The first task given to Erwin Chemerinsky, the plaintiff's lawyer, is to distinguish a Ten Commandments monument from a prayer given before a legislative session (which the Court has held does not violate the Establishment Clause).
MR. CHEMERINSKY: Your Honor, there is a difference between a prayer that a chaplain gives -- in Chambers v. Marsh, this Court emphasized that the prayer by the chaplain was a nonsectarian prayer. This is very much sectarian. This proclaims that there is a God. It proclaims --
JUSTICE KENNEDY: Well, I mean, I haven't read the prayer. I would be surprised if I went through all the prayers and there was no mention, direct or indirect, of the Ten Commandments or a couple of them.
MR. CHEMERINSKY: Your Honor, I would be surprised because here, if you look at these commandments, it's that God has claimed that he is the only God, prohibiting idolatry, prohibiting graven images, prohibiting taking the name of the Lord and God in vain. Requiring observing of the sabbath. This is God dictating to God's follower's rules for behavior.
What if I read those legislative prayers and find something more religious than the Ten Commandments? Does that mean you lose? Justice Breyer cleverly inquires. Of course, Chemerinsky says no: another difference is that legislative prayers go back to the earliest days, and there is no similar tradition for Ten Commandments monuments.
Justice O'Connor asks about the placement of a monument in something like a museum setting. Clearly you would want to permit a government-owned museum to display religious paintings, and the Ten Commandments monument in this case is in a "park-like" setting on the grounds of the Texas Capitol. The problem with the monument, Chemerinsky argues, is that it's the only religious monument in the area.
Much of the argument is about government's freedom to express religious beliefs. Justice Kennedy takes the lead, worrying about an "obsessive" or "hostile" ferreting out of all religious expression.
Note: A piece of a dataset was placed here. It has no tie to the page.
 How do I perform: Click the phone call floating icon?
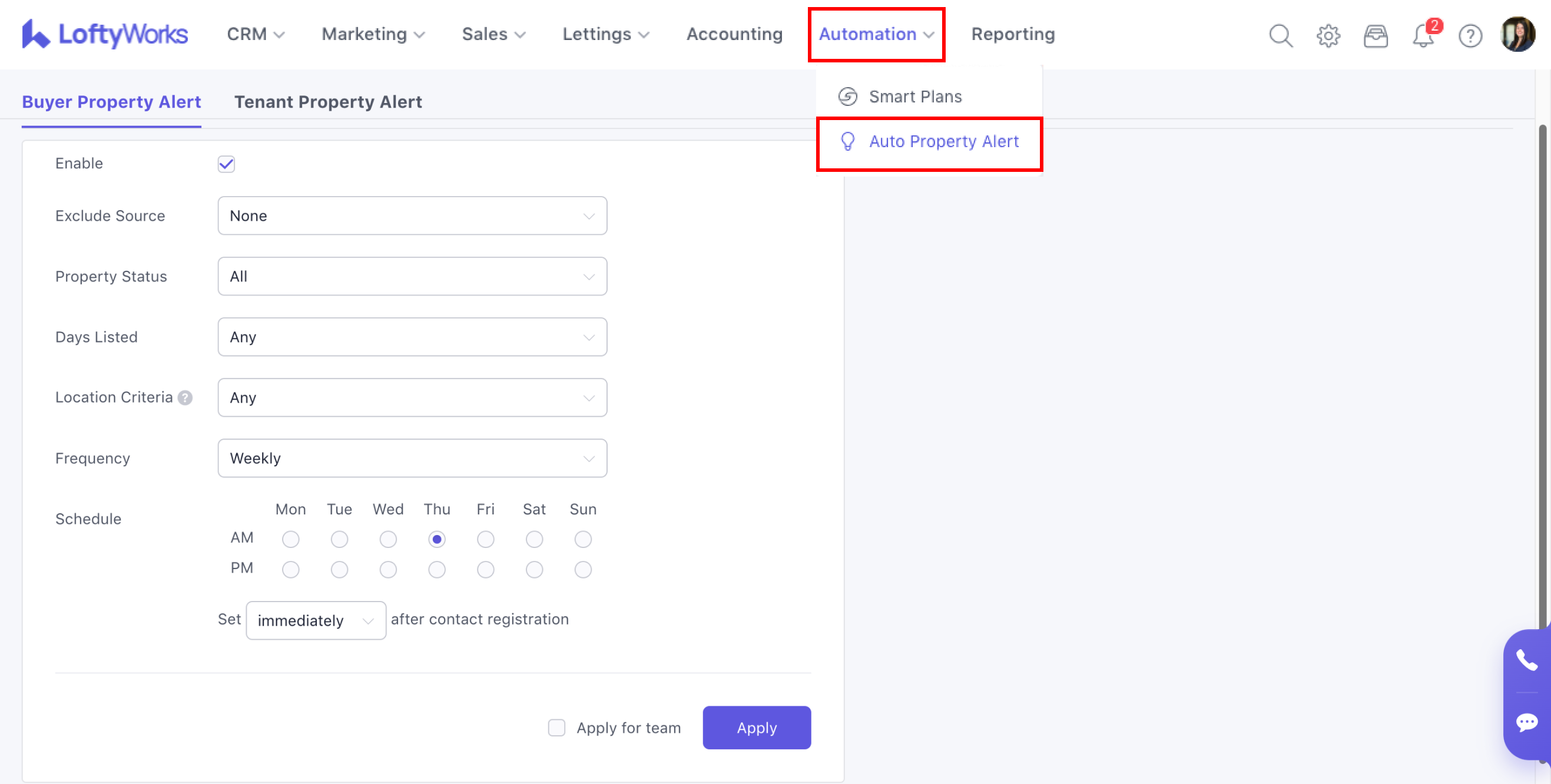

Then Justice Breyer breaks in to say that he thinks government should be "noninvolved with the religions":
But at the same time, we are a religious nation, where most people do believe in God and most of our institutions flow from the religious nature of our people. The City on the Hill, proclaim liberty throughout the land. All of those are religious. So how can the government, without what they call the pervasive and brooding commitment to secularism, which they think would be wrong, become necessarily involved because of our traditions, but not go too far?
Despite Breyer's uneasiness about the linedrawing in the case law, Chemerinsky argues that doctrine works well enough. Chemerinsky sticks to his position that you need only apply the existing doctrine, make the appropriate distinctions, and this display will fall on the unconstitutional side of the line.
Texas Attorney General Greg Abbott is questioned by Justice Stevens: what if there were just a crucifix on the state capitol grounds? Abbot concedes that would be different: the Ten Commandments express a message about the origin of law. Justice O'Connor slams him with the fact that district court found that the legislature did not have this as a purpose for erecting the monument. Justice Kennedy complains: "You're asking us to ignore the religious purpose that is the most manifest value of these symbols."
Reading the whole transcript, I got the impression at that the Justices were leaning toward a reconfiguration of the doctrine, permitting the majority to express its religious beliefs through government. It seemed to frustrate the Justices that the lawyers hewed close to the existing doctrine and restricted themselves to making careful efforts to characterize the details of this particular case. It will be interesting to see if the Court says anything distinctively new that reaches beyond the particular facts surrounding the Texas monument.
UPDATE: I have yet to read the transcript in the companion case (McCreary) that involves a copy of the Ten Commandments displayed in a courthouse and along with other documents. Maybe later!